**Source information:**
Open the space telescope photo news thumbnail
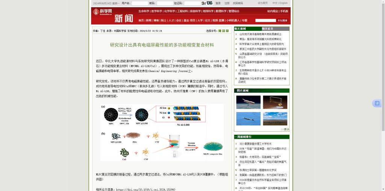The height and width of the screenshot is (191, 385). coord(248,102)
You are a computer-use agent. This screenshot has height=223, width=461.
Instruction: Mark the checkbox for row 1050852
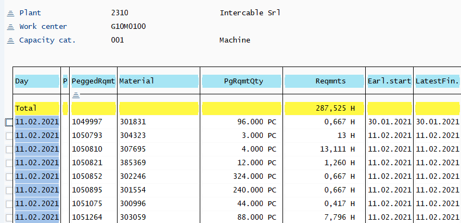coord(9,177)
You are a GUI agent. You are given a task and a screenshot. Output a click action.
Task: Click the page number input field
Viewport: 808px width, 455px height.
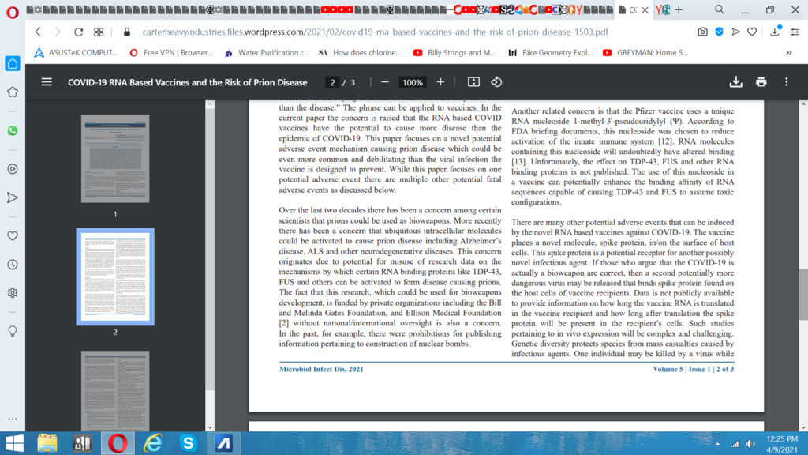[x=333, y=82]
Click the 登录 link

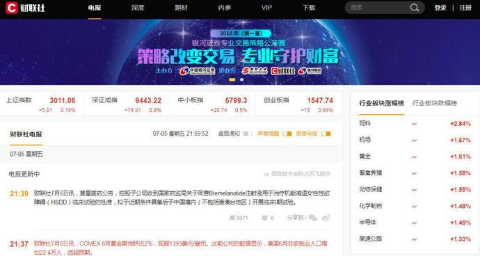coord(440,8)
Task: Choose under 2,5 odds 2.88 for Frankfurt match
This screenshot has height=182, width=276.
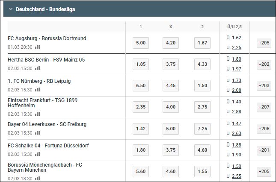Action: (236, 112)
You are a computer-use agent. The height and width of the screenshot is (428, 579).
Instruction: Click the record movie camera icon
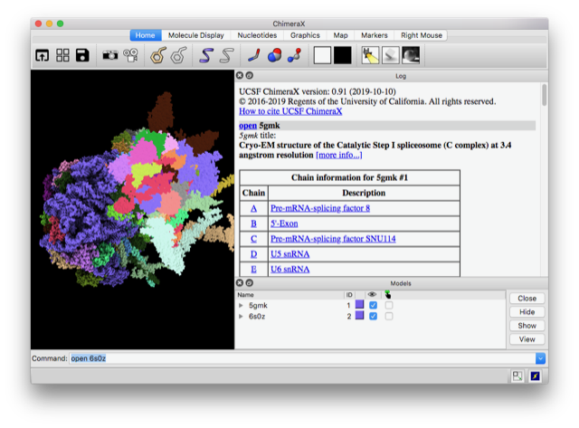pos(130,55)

...

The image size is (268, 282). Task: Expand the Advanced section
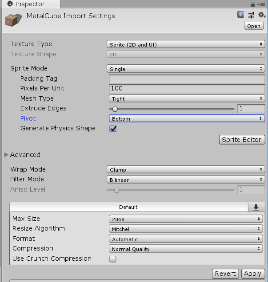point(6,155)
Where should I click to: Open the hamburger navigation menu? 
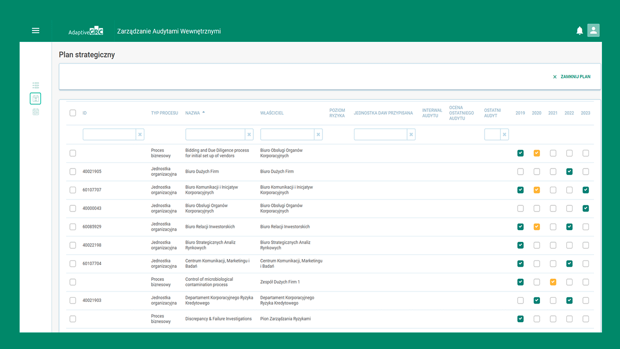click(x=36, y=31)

**About this task:**
Lines from the entries that contain the word "computer" are what the answer must hold.

**Completed exercise:**
You are a computer-use agent. This screenshot has height=223, width=461.
You are a computer-use agent. The height and width of the screenshot is (428, 579).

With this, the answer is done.